Ada pepatah yang mengatakan “tak kenal maka tak sayang”, hal ini juga berlaku pada kebangsaan dan rasa nasionalisme. Sebagai bangsa Indonesia kita akan sulit menghargai negeri sendiri apabila belum mengenalnya. Untungnya, masih banyak anak muda yang meningkatkan perhatian terhadap Indonesia lewat beragam cara.
Budaya tradisional adalah salah satu unsur yang mulai punah di kalangan anak muda. Globalisasi yang kencang membuat anak muda, khususnya yang tinggal di kota terkena terpaan budaya negara lain. Saat ini, musik barat yang pop dan kekinian lebih dikenal dibandingkan mendengarkan keroncong.
Kepunahan pengetahuan budaya inilah yang menarik Oi untuk membuat sebuah pagelaran yang melestarikan budaya tradisional Indonesia. Ia mendirikan Swara Gembira, gerakan muda-mudi untuk mengembalikan kembali kejayaan budaya Indonesia. Berdiri sejak tahun 2017, hingga saat ini pagelaran tari, musik dan budaya Indonesia ini sudah berlangsung sembilan kali dengan tema yang berbeda-beda.

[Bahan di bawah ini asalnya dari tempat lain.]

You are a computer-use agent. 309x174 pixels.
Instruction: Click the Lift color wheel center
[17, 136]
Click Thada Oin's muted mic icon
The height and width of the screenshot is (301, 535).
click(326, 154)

“Bagi saya, berkecimpung di dunia kreatif tanpa merangkul seni budaya Indonesia sama saja dengan mematikan industri kreatif tradisional itu sendiri,” tegas Oi pada Sabtu (5/10/2019) lalu di Ideafest 2019, Jakarta.
Uniknya, pagelaran ini dilakukan tidak di tempat pagelaran seni tradisional pada umumnya. Untuk meraih pasar yang lebih luas, Swara Gembira selalu memilih tempat yang sedang ramai di kalangan anak muda. Lewat unsur barat yang lebih dekat dengan anak muda, konten budaya khas Indonesia berusaha dikenalkan. Dengan apresiasi lebih terhadap budaya tradisional, diharapkan budaya tersebut tidak akan punah dan kesejahteraan seniman akan meningkat.
“Kami selalu mencari cara berbincang dengan anak muda sesuai cara yang mereka suka. Kalau acara tradisional dari posternya saja sudah identik dengan warna cokelat dan gambar wayang, pasti akan membentuk gambaran bahwa acara tersebut akan membosankan,” jelasnya pada sesi “Melakoni Kebudayaan untuk Indonesia”. Ia melanjutkan, hal seperti itu sebenarnya membuat anak muda jadi takut dan tidak paham tentang kebudayaan.
Masih berbicara tentang kesejahteraan, Alexander Tjitrowirjo, Product designer dan creative director AlvinT, memberikan masukkan agar kita semakin bangga dengan produk Indonesia. Dalam sesi “Menghargai Harga Made In Indonesia” pada hari ketiga IdeaFest 2019, Alvin bercerita tentang rendahnya nilai barang buatan Indonesia.
“Indonesia punya banyak nilai tambah yang tidak dimiliki negara lain, seperti traditional culture dan craftsmanship. Tapi yang jadi masalah adalah Indonesia belum paham bagaimana caranya meningkatkan nilai barang-barang ini,” terangnya.
Salah satu penyebab rendahnya nilai produk Indonesia di pasar global adalah budaya tawar-menawar yang masih menjadi kebiasaan. Dengan adanya negosiasi mulai dari bahan mentah hingga produk jadi otomatis membuat nilai barang akan semakin rendah. Penyebab lainnya adalah harga transaksional yang masih menjadi tujuan utama bagi pelaku bisnis di Indonesia. Hanya memikirkan nominal keuntungan yang didapatkan, tanpa memikirkan nilai barang itu sendiri.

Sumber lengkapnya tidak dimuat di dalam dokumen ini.